Ford late Monday announced plans to spend $11.4 billion with a South Korean partner to build three major electric vehicle batter factories in Kentucky and Tennessee by 2025, plus a plant to build electric F-Series pickups at the Tennessee site. All together, the new factories will create an estimated 10,800 jobs, "mark the single largest manufacturing investment the 118-year-old company has ever made, and are among the largest factory outlays in the world," The Associated Press reports.

Ford and its battery cell partner, South Korea's SK Innovation, will officially announce the initiatives on Tuesday alongside the governors of Kentucky and Tennessee and United Auto Workers president Ray Curry.

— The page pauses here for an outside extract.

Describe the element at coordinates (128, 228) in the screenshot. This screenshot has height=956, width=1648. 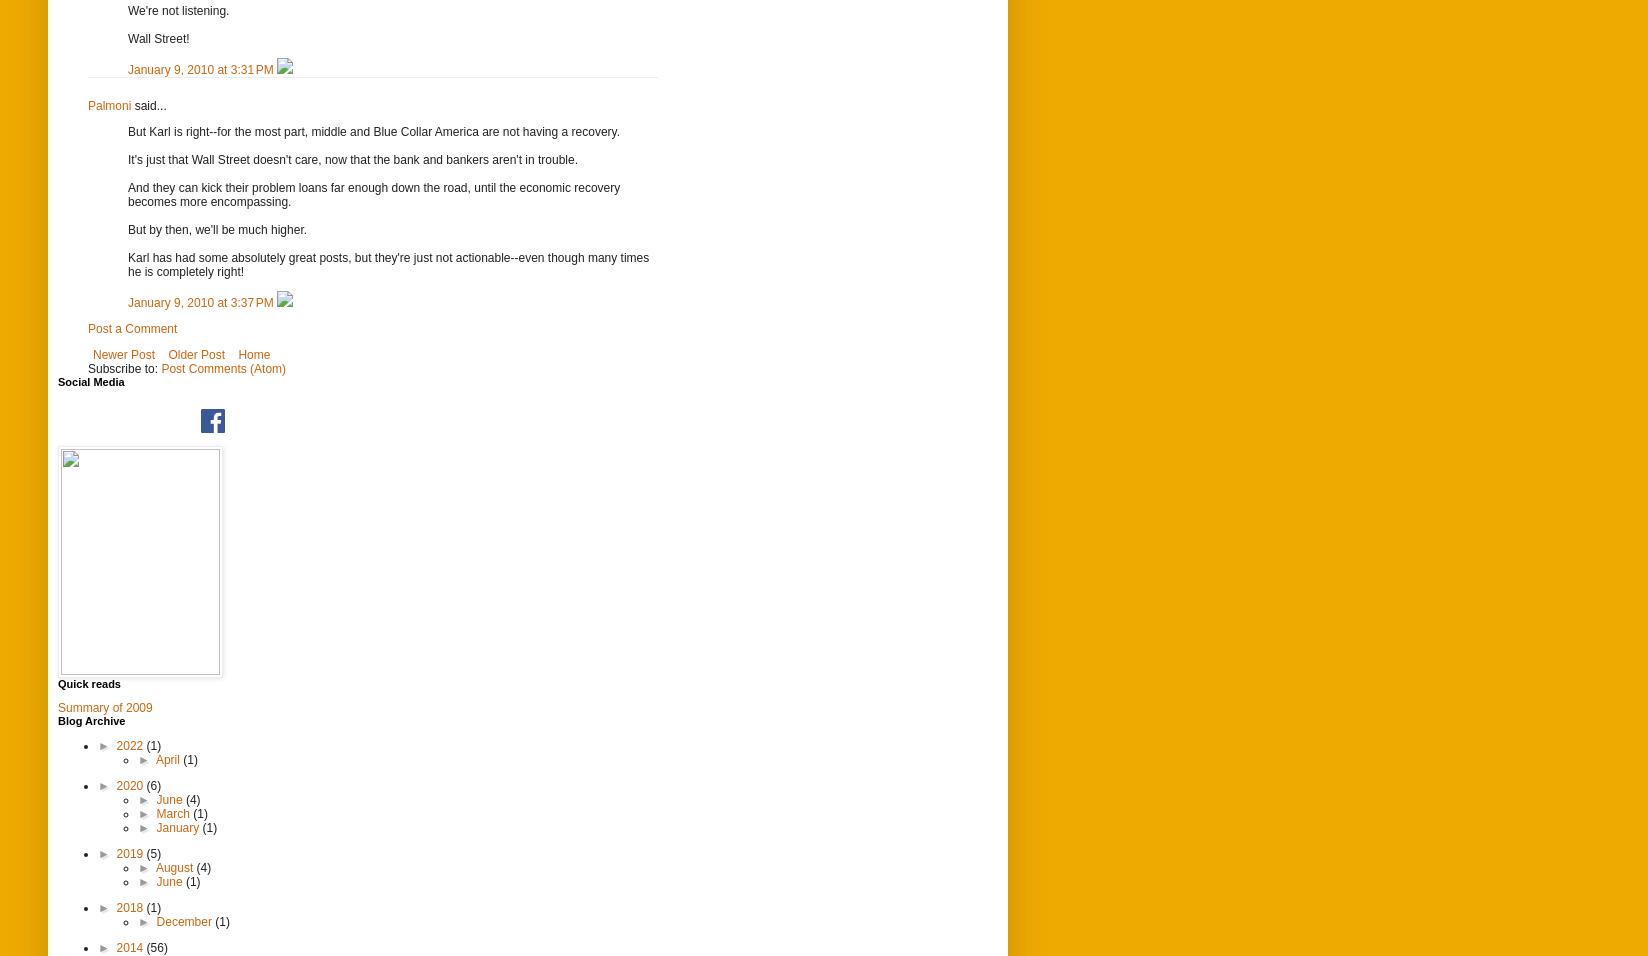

Kentucky Gov. Andy Beshear (D) said Tuesday's event for the two battery factories in Glendale, about 50 south of Louisville, will be the largest single employment announcement in state history. The Glendale plants are expected to employ about 5,000 people, and Ford and SK Innovation are investing $5.8 billion in the sites. The batteries made there will power Ford and Lincoln EVs built in North America, Fords says.

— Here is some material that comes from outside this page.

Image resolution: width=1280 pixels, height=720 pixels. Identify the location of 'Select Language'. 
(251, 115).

The six-square-mile Tennessee battery and electric truck complex will be in Stanton, about 50 miles northeast of Memphis, and employ an estimated 6,000 people. Ford and SK Innovation are pumping $5.6 billion into the site, called Blue Oval City.

"I think the industry is on a fast road to electrification," Ford executive chairman William C. Ford Jr. told The New York Times. "And those who aren't are going to be left behind." Ford executives said they are doubling down on their bet on EVs after seeing strong interest in the F-150 Lightning, the electric version of America's best-selling vehicle, and the Mustang Mach-E electric SUV. The company said it now expects 40 percent to half of its vehicle sales to be electric by 2030.

Ford is hardly alone in charging toward an EV future. And while environmentalists and the Biden administration applaud the embrace of electric vehicles, the automakers are also all playing catch-up to Tesla, which is on track to sell more than 800,000 electric cars in 2021, the Times reports. "Tesla has become the most valuable automaker in the world by far, with a market capitalization of nearly $800 billion. Ford's market value is $56 billion."